Exercise → Among the entries that follow, the required portion opens with the line containing "This screenshot has width=1499, height=812." and closes with the line containing "Open the Spot market type dropdown". Give that portion again exactly, and nothing else.

Extracted information →
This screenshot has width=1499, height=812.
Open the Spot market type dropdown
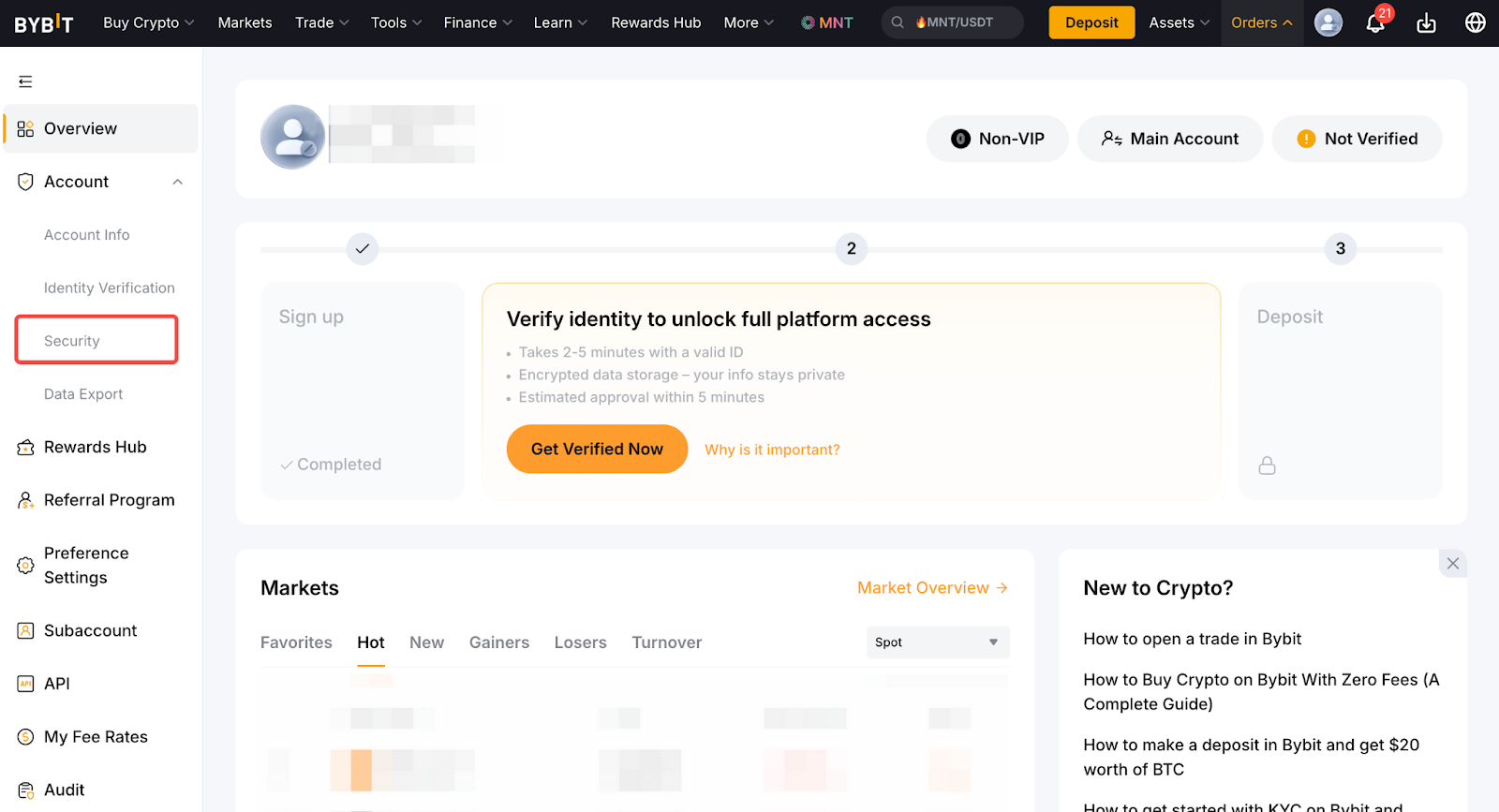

==

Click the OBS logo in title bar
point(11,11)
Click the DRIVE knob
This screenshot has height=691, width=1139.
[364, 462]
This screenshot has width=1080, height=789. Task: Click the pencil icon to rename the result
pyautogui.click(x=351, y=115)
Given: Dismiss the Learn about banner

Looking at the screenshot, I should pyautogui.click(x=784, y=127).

...

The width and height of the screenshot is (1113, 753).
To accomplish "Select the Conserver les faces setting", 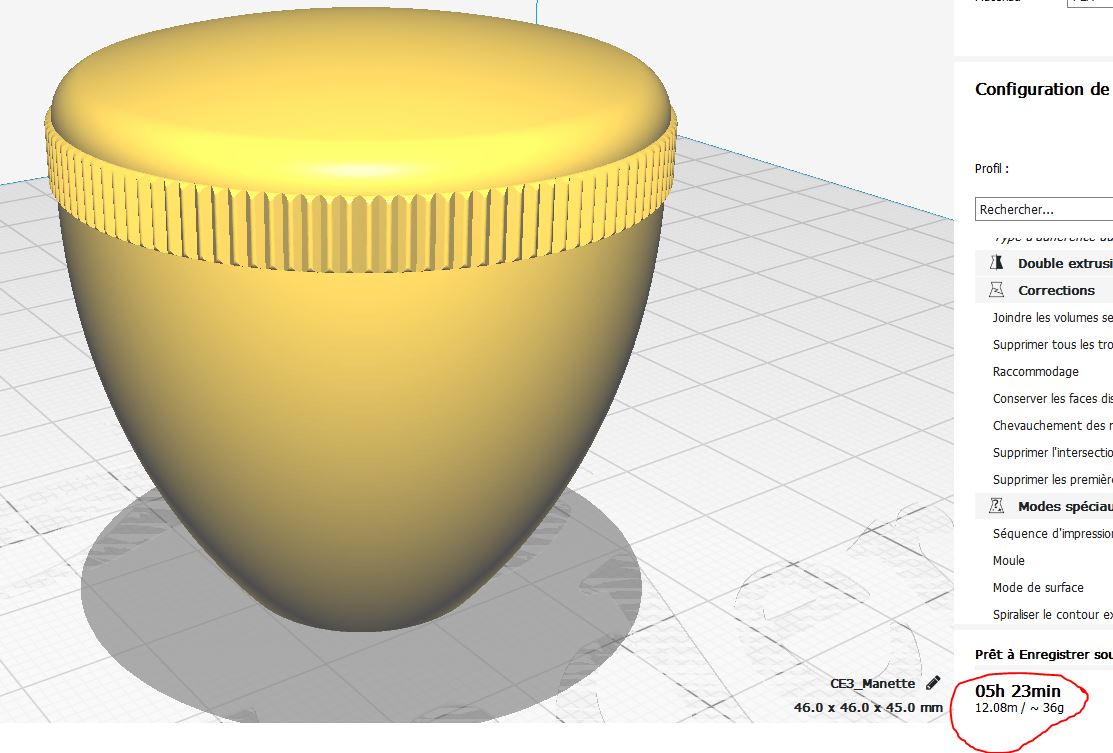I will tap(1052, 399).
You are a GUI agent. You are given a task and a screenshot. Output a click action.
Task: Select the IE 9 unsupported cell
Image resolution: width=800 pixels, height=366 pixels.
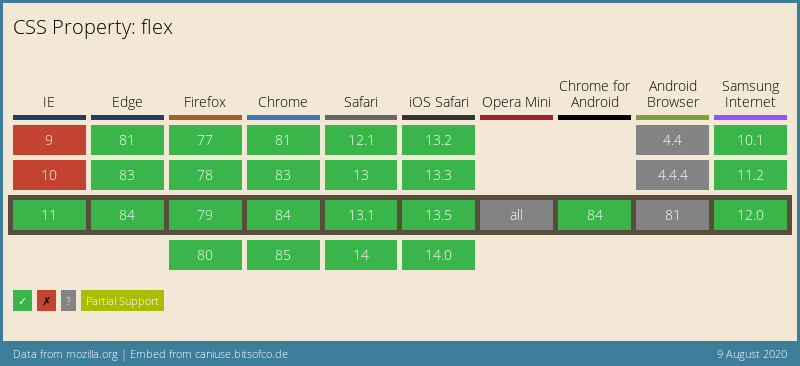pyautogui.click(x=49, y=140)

Result of the task →
This screenshot has width=1499, height=812.
Open the Spot market type dropdown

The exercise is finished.